The pre-trip training started in March. On-site supervisor, Noelle YIP, says the training was aimed at psychologically preparing the students and giving them a basic understanding of local culture and history. “We tried to cultivate in them a sense of responsibility towards the service recipients,” Yip adds. “The students were required to conduct research and write reports. More importantly, they had to identify the needs of the service recipients before they designed the curriculum, so that it would complement the courses given by the other overseas volunteers. It was important that the students would be able to adapt and make adjustments, if necessary, while doing service learning in Myanmar.”

Yip believes commitment from the students is vital because campus conditions might fall short of their expectations. “In the first week, they encountered some setbacks but were able to overcome them. A local supervisor and I conducted daily debriefings with the students and encouraged them to develop alternative solutions when necessary.”

To ensure that the students' service-learning experience at PDO would benefit their studies, Au says that students submitted reports summarising their experiences and how practical engagement enhanced their understanding of various subjects. “I believe the students have achieved their learning purpose. Their service quality was monitored by us and by PDO and was considered satisfactory. The students demonstrated good teamwork, great commitment and a positive attitude. PDO thinks its students appreciated the teaching and that the curriculum met their needs.”

In addition to three weeks of teaching, the students took part in cultural visits including tours of heritage sites, universities, and NGOs. “This is also part of the experiential learning. They were required to design the itineraries and themes of their study visits with learning goals, and explain why those sites were selected,” Au notes.

One of the participants, Echo LI, signed up for the programme because of her personal interest in Myanmar. Now a Year 4 undergraduate majoring in Translation and Interpretation, Li taught English at PDO. She thinks the experience has helped her achieve personal growth and enhanced her interpersonal skills. “I have learned to make self-reflection a habit and have opened up. This programme enabled me to gain experience of working in a team with people from a different cultural background. I came across challenges. For example, I encountered situations we had not anticipated in our training. I realised that I should adapt and make adjustments in the process, to meet the needs of the service recipients based on the actual circumstances.”

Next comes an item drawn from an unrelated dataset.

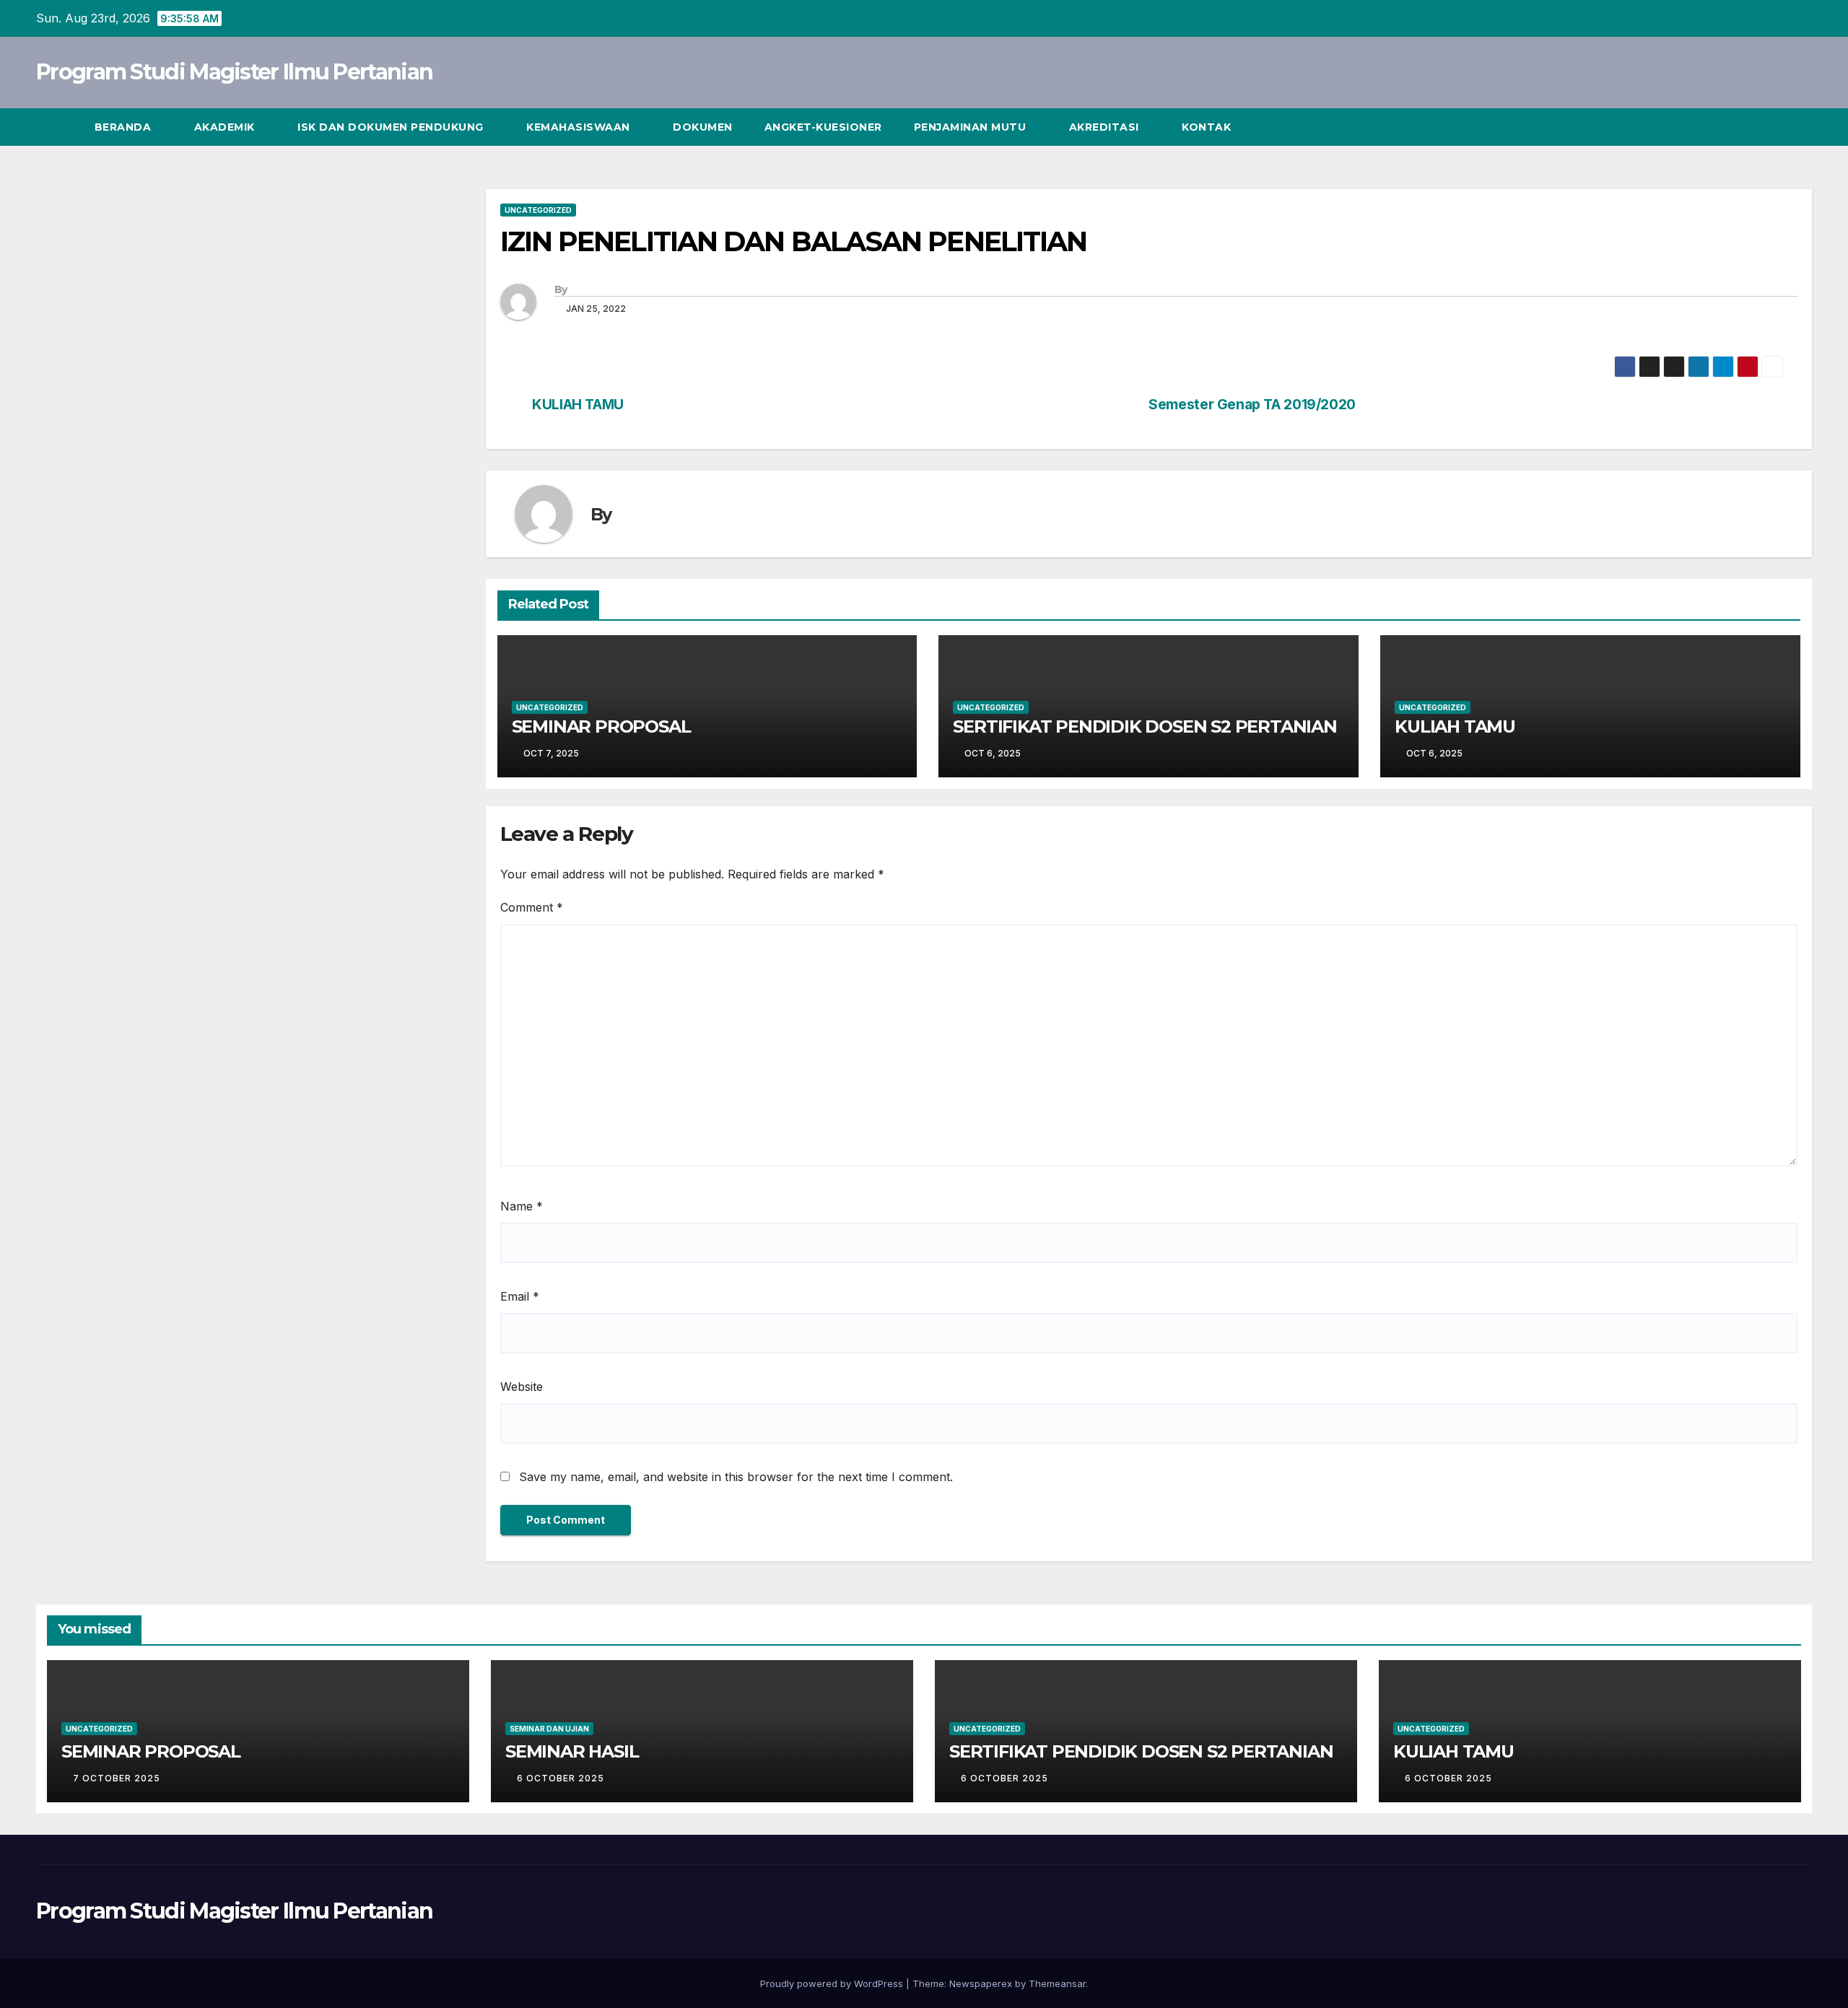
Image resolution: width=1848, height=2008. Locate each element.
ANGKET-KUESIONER (823, 127)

Year 4 student Andric HO, who is studying Environmental Policy, taught a course on integrated humanities. “Because we were assigned more senior students than expected, our prepared teaching materials were not suitable,” Ho says. “This situation called upon us to think on our feet and come up with new materials in a short space of time. I learned to identify the needs of the target students through my teaching. We later developed some socio games from the native people's perspective, and used locally sourced materials to engage the children. Through the programme, we learned about teamwork, such as the division of labour based on individuals' specialised knowledge.”

Au says the principal of PDO considers CLASS' students the role model for its teachers. “These students will be invited to become ambassadors to share their experience at next year's ICSP recruitment session,” she says.